WORK REQUEST. Reproduce the passage about choosing to show up word for word, starting with "It’s a choice" and going on through "to show up.".

SELECTED TEXT.
::::::::

It’s a choice and it’s not an easy choice. We don’t do it perfectly. We have our feelings and things are hard and we cry. I’ve been depressed and I’ve had struggles but ultimately, I want to live the best life that I can live and that just means showing up. Some days that looks like just being here and other days that means looking like doing some badass shit but showing up. Taking what you’ve got and healing the wounds you can heal so that they don’t hold you back forever and just continuing to show up.

There are so many moments in life that it feels almost to reference maybe our childhoods. I can’t assume what either of you has read but I used to read the Choose Your Own Adventure series of books. It was so cool because there were so many points where it’s like, “Are we going to go into the cave where we’ve never been and there could be monsters, demons and dragons? Are we going to walk back to nana’s cabin and have some tea and some chowder?”

“Do I want to go fight a dragon or do I want to go to nana’s cabin and have some potato chowder?” Potato chowder and then you end up dying on the way. The character is like, “I avoided the dragon cave. I ended up getting mauled by a pack of wolves on my way to chowder. Damn it.” Life is like this in a way. We have these crossroads, these pivotal moments, even the ones in childhood like you were describing. We get to assign meaning to it.

Some people, Katrina and myself included, have gotten stuck in moments of my life where maybe I didn’t want to assign some positive meaning maybe in some points in my life that I reflect on, being stuck in victim consciousness and they did this to me, fuck them. This is why I’m depressed. This is why I’m suicidal. Pointing fingers, it’s an easy thing for human beings to do. Have you had moments like that in these pivotal moments of life where you said, “I can just say, ‘Fuck life. Fuck the world. This all sucks.’”

You have clearly made choices to say, “I’m going to find joy. I’m going to find meaning. I’m going to try and live my best life.” That’s challenging at times I feel to do. What’s that been like for you? Have you experienced those moments of fuck everything? If so, how do you get on the other side to find joy again and look for the good things instead of being mired in the muck and getting torn to shreds by the wolves on your way to get chowder?

::::::::

SUPPLIED INFORMATION.
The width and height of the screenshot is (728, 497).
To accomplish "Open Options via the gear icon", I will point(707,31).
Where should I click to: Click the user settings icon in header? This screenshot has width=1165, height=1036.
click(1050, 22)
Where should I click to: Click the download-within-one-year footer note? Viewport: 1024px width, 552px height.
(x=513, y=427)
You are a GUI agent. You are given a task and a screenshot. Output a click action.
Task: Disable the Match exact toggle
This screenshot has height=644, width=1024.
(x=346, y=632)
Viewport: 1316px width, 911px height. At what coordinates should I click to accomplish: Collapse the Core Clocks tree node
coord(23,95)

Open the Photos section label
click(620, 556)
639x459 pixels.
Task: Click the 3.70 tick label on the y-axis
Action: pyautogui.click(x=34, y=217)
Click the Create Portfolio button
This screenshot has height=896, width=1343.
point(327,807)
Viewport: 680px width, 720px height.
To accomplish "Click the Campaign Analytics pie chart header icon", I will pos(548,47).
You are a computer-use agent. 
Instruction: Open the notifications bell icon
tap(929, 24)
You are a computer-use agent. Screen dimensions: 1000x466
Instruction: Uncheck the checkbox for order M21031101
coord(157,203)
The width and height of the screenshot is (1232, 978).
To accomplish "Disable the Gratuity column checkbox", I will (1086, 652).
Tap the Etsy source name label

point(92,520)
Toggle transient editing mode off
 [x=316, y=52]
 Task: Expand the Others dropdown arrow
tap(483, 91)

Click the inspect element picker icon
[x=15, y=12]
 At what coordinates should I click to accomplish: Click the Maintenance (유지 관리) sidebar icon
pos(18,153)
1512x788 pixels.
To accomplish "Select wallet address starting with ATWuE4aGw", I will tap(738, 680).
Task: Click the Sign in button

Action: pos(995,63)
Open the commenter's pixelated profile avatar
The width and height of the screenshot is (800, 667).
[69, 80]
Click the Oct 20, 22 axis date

::::::::

THE ANSWER.
It’s a choice and it’s not an easy choice. We don’t do it perfectly. We have our feelings and things are hard and we cry. I’ve been depressed and I’ve had struggles but ultimately, I want to live the best life that I can live and that just means showing up. Some days that looks like just being here and other days that means looking like doing some badass shit but showing up. Taking what you’ve got and healing the wounds you can heal so that they don’t hold you back forever and just continuing to show up.